Often (although not always) the Staff in Corp Fin will endeavor to provide guidance on new rules through Compliance and Disclosure Interpretations or some other form of Staff guidance. It is not too late for that to happen in the context of the pay versus performance rules, although many expected Staff guidance to be released some time last month. In the absence of formal Staff guidance, we fortunately still have the good old word-of-mouth method, where members of our community report on conversations that they have had with the Staff on interpretive issues.

One interpretive issue that came up pretty early on relates to the presentation of a peer group TSR in the pay versus performance table.
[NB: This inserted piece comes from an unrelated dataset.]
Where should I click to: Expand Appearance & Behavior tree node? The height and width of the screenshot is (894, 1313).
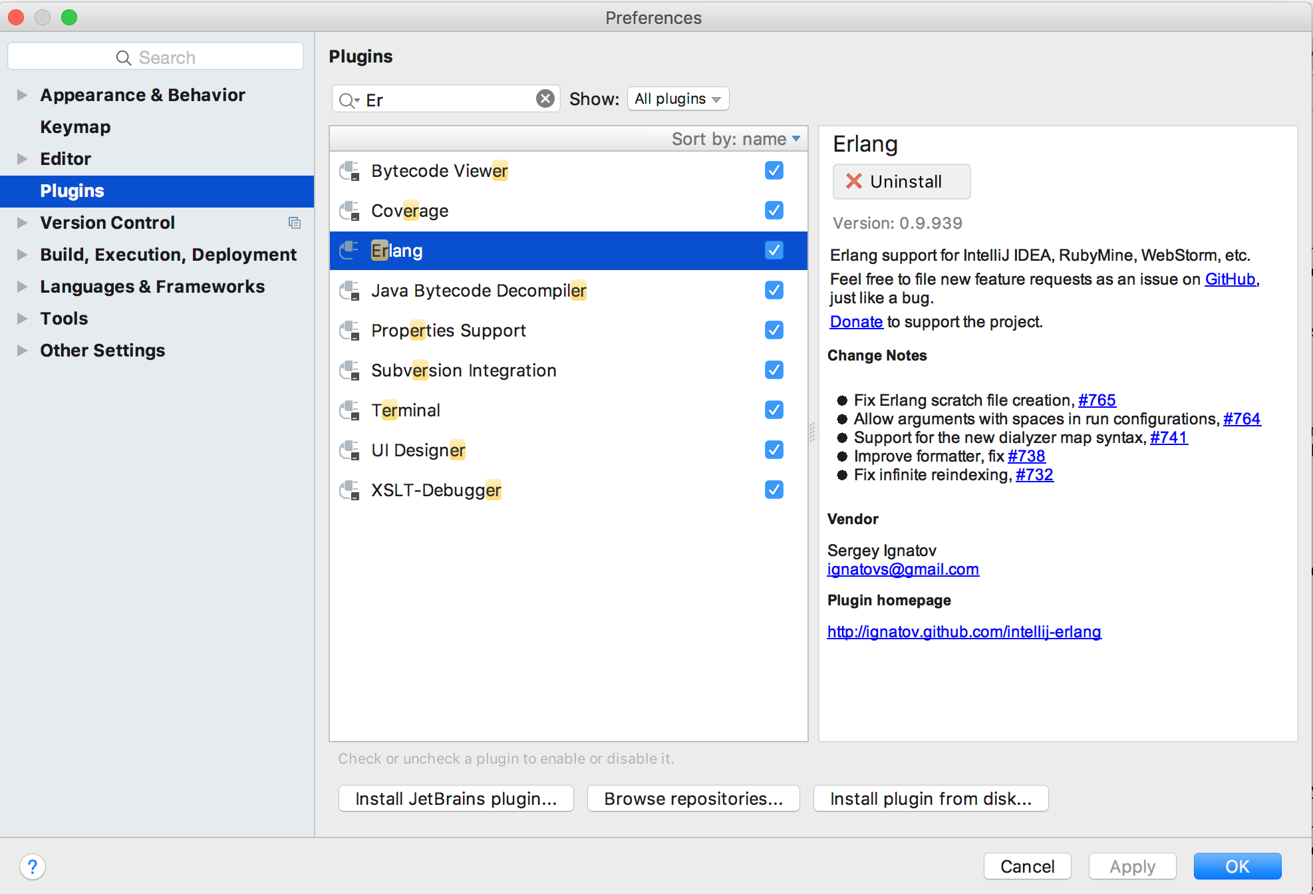pyautogui.click(x=22, y=95)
The rule provides two options: (1) the same index or issuers used for purposes of the performance graph; or (2) the companies used as a peer group for purposes of the issuer’s disclosures under paragraph Item 402(b) of Regulation S-K, which presumably is referring to Item 402(b)(2)(xiv), which states “whether the registrant engaged in any benchmarking of total compensation, or any material element of compensation, identifying the benchmark and, if applicable, its components (including component companies).”

The logical conclusion that some drew from this regulatory text was that they could use the companies comprising the peer group discussed in their CD&A as the same peer group for which TSR is presented in the pay versus performance table. However, as we discussed during our November program on CompensationStandards.comSpecial Session: “Tackling Your Pay Vs. Performance Disclosures,” the Staff’s initial reaction to that interpretive question was that the peer group disclosed in the CD&A could only be used for the pay versus performance table if that peer group was used for “benchmarking” purposes. For purposes of the CD&A, “benchmarking” refers to the tying of specific elements of compensation to a benchmark, as opposed to, for example, simply using comparable company data as a market check after arriving at compensation decisions based on some other method. Today, most companies avoid “benchmarking” as that term is contemplated in Item 402(b), and instead reference a peer group of companies in the CD&A for broader purposes. As a result, for most companies, this informal Staff interpretive guidance limits the peer group used for the pay versus performance table to the same peer group that is used for purposes of the performance graph.